Reproduce all records below exactly.

(Saved data entries)
=== Section Start ===
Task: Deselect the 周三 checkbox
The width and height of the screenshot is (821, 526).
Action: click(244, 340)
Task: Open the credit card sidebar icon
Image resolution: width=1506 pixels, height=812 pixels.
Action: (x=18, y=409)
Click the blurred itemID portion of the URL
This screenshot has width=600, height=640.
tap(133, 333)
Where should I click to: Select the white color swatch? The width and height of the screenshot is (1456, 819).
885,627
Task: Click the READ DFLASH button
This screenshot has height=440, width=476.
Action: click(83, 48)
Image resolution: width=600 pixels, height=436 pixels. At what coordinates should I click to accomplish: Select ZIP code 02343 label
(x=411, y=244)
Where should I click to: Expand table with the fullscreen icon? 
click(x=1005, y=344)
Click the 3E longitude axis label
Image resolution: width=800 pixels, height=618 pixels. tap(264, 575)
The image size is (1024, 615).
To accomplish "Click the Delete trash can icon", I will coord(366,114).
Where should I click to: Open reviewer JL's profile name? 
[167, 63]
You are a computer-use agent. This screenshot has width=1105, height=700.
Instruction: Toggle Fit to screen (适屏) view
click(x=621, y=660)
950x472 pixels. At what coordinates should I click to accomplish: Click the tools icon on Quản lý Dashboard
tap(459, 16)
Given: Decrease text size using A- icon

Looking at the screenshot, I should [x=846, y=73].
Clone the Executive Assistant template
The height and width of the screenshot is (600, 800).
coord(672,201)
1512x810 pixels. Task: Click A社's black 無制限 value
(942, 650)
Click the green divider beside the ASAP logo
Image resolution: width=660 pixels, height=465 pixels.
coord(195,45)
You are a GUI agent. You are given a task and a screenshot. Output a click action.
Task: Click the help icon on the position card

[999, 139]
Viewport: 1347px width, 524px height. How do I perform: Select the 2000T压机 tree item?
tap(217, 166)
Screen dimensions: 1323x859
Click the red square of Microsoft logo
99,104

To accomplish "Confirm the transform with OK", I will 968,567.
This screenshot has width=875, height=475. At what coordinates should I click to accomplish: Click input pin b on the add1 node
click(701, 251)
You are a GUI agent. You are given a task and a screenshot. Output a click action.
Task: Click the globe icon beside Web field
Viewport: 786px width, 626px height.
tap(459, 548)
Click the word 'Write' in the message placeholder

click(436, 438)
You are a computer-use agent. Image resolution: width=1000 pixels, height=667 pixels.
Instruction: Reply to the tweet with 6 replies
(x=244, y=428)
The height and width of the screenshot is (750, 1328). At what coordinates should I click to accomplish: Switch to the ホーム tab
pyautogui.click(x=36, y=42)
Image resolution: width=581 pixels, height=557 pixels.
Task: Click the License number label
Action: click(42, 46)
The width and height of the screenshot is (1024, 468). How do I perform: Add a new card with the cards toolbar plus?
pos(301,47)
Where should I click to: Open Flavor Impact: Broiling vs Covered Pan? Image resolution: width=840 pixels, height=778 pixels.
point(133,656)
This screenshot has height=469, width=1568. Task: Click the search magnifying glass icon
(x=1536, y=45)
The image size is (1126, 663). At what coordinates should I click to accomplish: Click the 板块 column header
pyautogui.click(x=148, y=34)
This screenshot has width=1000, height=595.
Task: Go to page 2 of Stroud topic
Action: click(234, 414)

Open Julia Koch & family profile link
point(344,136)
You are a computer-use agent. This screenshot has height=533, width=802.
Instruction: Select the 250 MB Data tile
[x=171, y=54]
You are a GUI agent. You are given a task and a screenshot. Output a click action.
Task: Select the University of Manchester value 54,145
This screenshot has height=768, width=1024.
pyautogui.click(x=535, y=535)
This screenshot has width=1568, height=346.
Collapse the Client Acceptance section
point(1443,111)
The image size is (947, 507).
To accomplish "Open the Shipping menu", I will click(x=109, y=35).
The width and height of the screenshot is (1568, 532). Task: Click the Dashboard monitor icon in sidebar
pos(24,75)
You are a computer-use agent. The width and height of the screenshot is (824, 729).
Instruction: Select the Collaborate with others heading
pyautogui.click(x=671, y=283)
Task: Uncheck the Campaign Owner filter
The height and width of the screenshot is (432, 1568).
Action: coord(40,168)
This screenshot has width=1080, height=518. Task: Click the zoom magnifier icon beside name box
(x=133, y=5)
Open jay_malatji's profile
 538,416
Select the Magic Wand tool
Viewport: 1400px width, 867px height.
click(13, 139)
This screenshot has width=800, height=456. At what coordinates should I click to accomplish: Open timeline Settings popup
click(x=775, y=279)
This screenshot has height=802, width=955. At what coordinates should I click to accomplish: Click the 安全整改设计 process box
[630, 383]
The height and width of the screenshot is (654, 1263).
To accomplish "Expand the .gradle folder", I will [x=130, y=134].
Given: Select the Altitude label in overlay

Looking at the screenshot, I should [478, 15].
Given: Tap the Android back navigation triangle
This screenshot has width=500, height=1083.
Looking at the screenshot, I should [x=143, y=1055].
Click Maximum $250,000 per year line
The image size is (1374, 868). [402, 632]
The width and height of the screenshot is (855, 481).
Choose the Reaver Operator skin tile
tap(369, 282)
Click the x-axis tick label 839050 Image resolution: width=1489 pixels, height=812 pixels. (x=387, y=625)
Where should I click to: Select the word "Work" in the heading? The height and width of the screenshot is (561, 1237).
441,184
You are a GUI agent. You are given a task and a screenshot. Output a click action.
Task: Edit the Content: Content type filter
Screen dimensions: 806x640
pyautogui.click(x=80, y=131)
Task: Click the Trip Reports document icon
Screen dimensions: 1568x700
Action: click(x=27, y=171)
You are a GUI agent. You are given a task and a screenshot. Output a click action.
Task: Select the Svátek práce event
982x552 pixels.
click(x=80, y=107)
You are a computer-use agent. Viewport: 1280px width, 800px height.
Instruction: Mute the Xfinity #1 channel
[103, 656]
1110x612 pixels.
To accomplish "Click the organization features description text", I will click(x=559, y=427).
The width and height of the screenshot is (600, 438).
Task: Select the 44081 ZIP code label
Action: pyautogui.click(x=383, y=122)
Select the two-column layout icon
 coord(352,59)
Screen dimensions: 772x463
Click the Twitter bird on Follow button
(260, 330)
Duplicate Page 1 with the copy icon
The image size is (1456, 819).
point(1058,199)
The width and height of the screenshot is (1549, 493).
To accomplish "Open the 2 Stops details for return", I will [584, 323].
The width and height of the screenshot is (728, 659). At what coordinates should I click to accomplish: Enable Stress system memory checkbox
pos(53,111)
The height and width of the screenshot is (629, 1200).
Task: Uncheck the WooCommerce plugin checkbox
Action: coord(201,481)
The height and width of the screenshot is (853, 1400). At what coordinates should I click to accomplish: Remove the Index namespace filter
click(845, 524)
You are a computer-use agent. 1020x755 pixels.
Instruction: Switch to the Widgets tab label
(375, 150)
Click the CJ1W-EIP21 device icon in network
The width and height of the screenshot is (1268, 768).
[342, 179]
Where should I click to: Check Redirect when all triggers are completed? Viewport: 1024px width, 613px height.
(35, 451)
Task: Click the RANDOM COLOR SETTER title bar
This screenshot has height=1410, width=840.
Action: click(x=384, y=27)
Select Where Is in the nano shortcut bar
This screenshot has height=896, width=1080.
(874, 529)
=== Section End ===
** Exercise solution **
Task: Deselect the 周三 checkbox
The width and height of the screenshot is (821, 526).
Action: click(244, 340)
Task: Open the credit card sidebar icon
Image resolution: width=1506 pixels, height=812 pixels.
Action: (x=18, y=409)
Click the blurred itemID portion of the URL
This screenshot has width=600, height=640.
tap(133, 333)
Where should I click to: Select the white color swatch? The width and height of the screenshot is (1456, 819).
885,627
Task: Click the READ DFLASH button
This screenshot has height=440, width=476.
Action: click(83, 48)
Image resolution: width=600 pixels, height=436 pixels. At what coordinates should I click to accomplish: Select ZIP code 02343 label
(x=411, y=244)
Where should I click to: Expand table with the fullscreen icon? 
click(x=1005, y=344)
Click the 3E longitude axis label
Image resolution: width=800 pixels, height=618 pixels. tap(264, 575)
The image size is (1024, 615).
To accomplish "Click the Delete trash can icon", I will coord(366,114).
Where should I click to: Open reviewer JL's profile name? 
[167, 63]
You are a computer-use agent. This screenshot has width=1105, height=700.
Instruction: Toggle Fit to screen (适屏) view
click(x=621, y=660)
950x472 pixels. At what coordinates should I click to accomplish: Click the tools icon on Quản lý Dashboard
tap(459, 16)
Given: Decrease text size using A- icon

Looking at the screenshot, I should [x=846, y=73].
Clone the Executive Assistant template
The height and width of the screenshot is (600, 800).
coord(672,201)
1512x810 pixels. Task: Click A社's black 無制限 value
(942, 650)
Click the green divider beside the ASAP logo
Image resolution: width=660 pixels, height=465 pixels.
coord(195,45)
You are a GUI agent. You are given a task and a screenshot. Output a click action.
Task: Click the help icon on the position card

[999, 139]
Viewport: 1347px width, 524px height. How do I perform: Select the 2000T压机 tree item?
tap(217, 166)
Screen dimensions: 1323x859
Click the red square of Microsoft logo
99,104

To accomplish "Confirm the transform with OK", I will 968,567.
This screenshot has width=875, height=475. At what coordinates should I click to accomplish: Click input pin b on the add1 node
click(701, 251)
You are a GUI agent. You are given a task and a screenshot. Output a click action.
Task: Click the globe icon beside Web field
Viewport: 786px width, 626px height.
tap(459, 548)
Click the word 'Write' in the message placeholder

click(436, 438)
You are a computer-use agent. Image resolution: width=1000 pixels, height=667 pixels.
Instruction: Reply to the tweet with 6 replies
(x=244, y=428)
The height and width of the screenshot is (750, 1328). At what coordinates should I click to accomplish: Switch to the ホーム tab
pyautogui.click(x=36, y=42)
Image resolution: width=581 pixels, height=557 pixels.
Task: Click the License number label
Action: click(42, 46)
The width and height of the screenshot is (1024, 468). How do I perform: Add a new card with the cards toolbar plus?
pos(301,47)
Where should I click to: Open Flavor Impact: Broiling vs Covered Pan? Image resolution: width=840 pixels, height=778 pixels.
point(133,656)
This screenshot has height=469, width=1568. Task: Click the search magnifying glass icon
(x=1536, y=45)
The image size is (1126, 663). At what coordinates should I click to accomplish: Click the 板块 column header
pyautogui.click(x=148, y=34)
This screenshot has width=1000, height=595.
Task: Go to page 2 of Stroud topic
Action: click(234, 414)

Open Julia Koch & family profile link
point(344,136)
You are a computer-use agent. This screenshot has height=533, width=802.
Instruction: Select the 250 MB Data tile
[x=171, y=54]
You are a GUI agent. You are given a task and a screenshot. Output a click action.
Task: Select the University of Manchester value 54,145
This screenshot has height=768, width=1024.
pyautogui.click(x=535, y=535)
This screenshot has width=1568, height=346.
Collapse the Client Acceptance section
point(1443,111)
The image size is (947, 507).
To accomplish "Open the Shipping menu", I will click(x=109, y=35).
The width and height of the screenshot is (1568, 532). Task: Click the Dashboard monitor icon in sidebar
pos(24,75)
You are a computer-use agent. The width and height of the screenshot is (824, 729).
Instruction: Select the Collaborate with others heading
pyautogui.click(x=671, y=283)
Task: Uncheck the Campaign Owner filter
The height and width of the screenshot is (432, 1568).
Action: coord(40,168)
This screenshot has width=1080, height=518. Task: Click the zoom magnifier icon beside name box
(x=133, y=5)
Open jay_malatji's profile
 538,416
Select the Magic Wand tool
Viewport: 1400px width, 867px height.
click(13, 139)
This screenshot has width=800, height=456. At what coordinates should I click to accomplish: Open timeline Settings popup
click(x=775, y=279)
This screenshot has height=802, width=955. At what coordinates should I click to accomplish: Click the 安全整改设计 process box
[630, 383]
The height and width of the screenshot is (654, 1263).
To accomplish "Expand the .gradle folder", I will [x=130, y=134].
Given: Select the Altitude label in overlay

Looking at the screenshot, I should [478, 15].
Given: Tap the Android back navigation triangle
This screenshot has width=500, height=1083.
Looking at the screenshot, I should [x=143, y=1055].
Click Maximum $250,000 per year line
The image size is (1374, 868). [402, 632]
The width and height of the screenshot is (855, 481).
Choose the Reaver Operator skin tile
tap(369, 282)
Click the x-axis tick label 839050 Image resolution: width=1489 pixels, height=812 pixels. (x=387, y=625)
Where should I click to: Select the word "Work" in the heading? The height and width of the screenshot is (561, 1237).
441,184
You are a GUI agent. You are given a task and a screenshot. Output a click action.
Task: Edit the Content: Content type filter
Screen dimensions: 806x640
pyautogui.click(x=80, y=131)
Task: Click the Trip Reports document icon
Screen dimensions: 1568x700
Action: click(x=27, y=171)
You are a GUI agent. You are given a task and a screenshot. Output a click action.
Task: Select the Svátek práce event
982x552 pixels.
click(x=80, y=107)
You are a computer-use agent. Viewport: 1280px width, 800px height.
Instruction: Mute the Xfinity #1 channel
[103, 656]
1110x612 pixels.
To accomplish "Click the organization features description text", I will click(x=559, y=427).
The width and height of the screenshot is (600, 438).
Task: Select the 44081 ZIP code label
Action: pyautogui.click(x=383, y=122)
Select the two-column layout icon
 coord(352,59)
Screen dimensions: 772x463
Click the Twitter bird on Follow button
(260, 330)
Duplicate Page 1 with the copy icon
The image size is (1456, 819).
point(1058,199)
The width and height of the screenshot is (1549, 493).
To accomplish "Open the 2 Stops details for return", I will [584, 323].
The width and height of the screenshot is (728, 659). At what coordinates should I click to accomplish: Enable Stress system memory checkbox
pos(53,111)
The height and width of the screenshot is (629, 1200).
Task: Uncheck the WooCommerce plugin checkbox
Action: coord(201,481)
The height and width of the screenshot is (853, 1400). At what coordinates should I click to accomplish: Remove the Index namespace filter
click(845, 524)
You are a computer-use agent. 1020x755 pixels.
Instruction: Switch to the Widgets tab label
(375, 150)
Click the CJ1W-EIP21 device icon in network
The width and height of the screenshot is (1268, 768).
[342, 179]
Where should I click to: Check Redirect when all triggers are completed? Viewport: 1024px width, 613px height.
(35, 451)
Task: Click the RANDOM COLOR SETTER title bar
This screenshot has height=1410, width=840.
Action: click(x=384, y=27)
Select Where Is in the nano shortcut bar
This screenshot has height=896, width=1080.
(874, 529)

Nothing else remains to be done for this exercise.